Una vez en el baño, la mujer habla de venecitas pero yo sólo veo azulejos quebrados. Mientras comenta que la presión es óptima, abre la canilla del lavamanos; nada, ni una molécula de agua. Tampoco asoma una gota de la bañadera, en cuyas profundidades mohosas yace un jabón finito. Al probar con el bidet, un chorro se dispara hasta el techo, desencadenando un chaparrón. Con los anteojos empapados, huyo como un gallito ciego.
Se me hizo tarde digo, pero ella asegura que todavía no vi  lo mejor. El caballito de batalla, remata revoleando el llavero, como si se hubiera convertido en mi carcelaria. No tengo más remedio que ir tras sus pantorrillas repletas de tramas violáceas. 

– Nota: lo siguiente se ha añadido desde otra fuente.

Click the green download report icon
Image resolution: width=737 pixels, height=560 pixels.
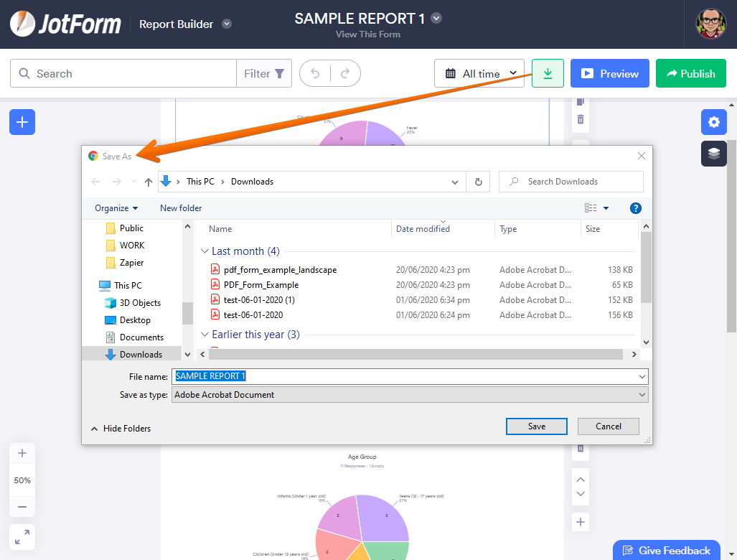(x=548, y=73)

 Mire lo que es este balcón terraza, ¡venga a ver!, insiste abriendo el ventanal. Al comprobar que no hay rastros de la maravillosa vista abierta, me apoyo resignado en la baranda: cables que cuelgan como lianas, esqueletos de triciclos, y un toldo deshilachado que en vez de resistir parece bailar Charleston.  Le estoy por reprochar el tiempo perdido cuando una súbita ráfaga de burbujas de todos los tamaños me deja mudo. En el balcón vecino, una mujer sopla a través de un aro mientras un niño la aplaude, fascinado. Es tan bella que no  puedo dejar de mirarla, ni siquiera cuando una enorme burbuja viene lento hacia mí, reflejando los últimos rayos de la tarde. Sonrío. Tengo la sensación de haber encontrado mi lugar en el mundo.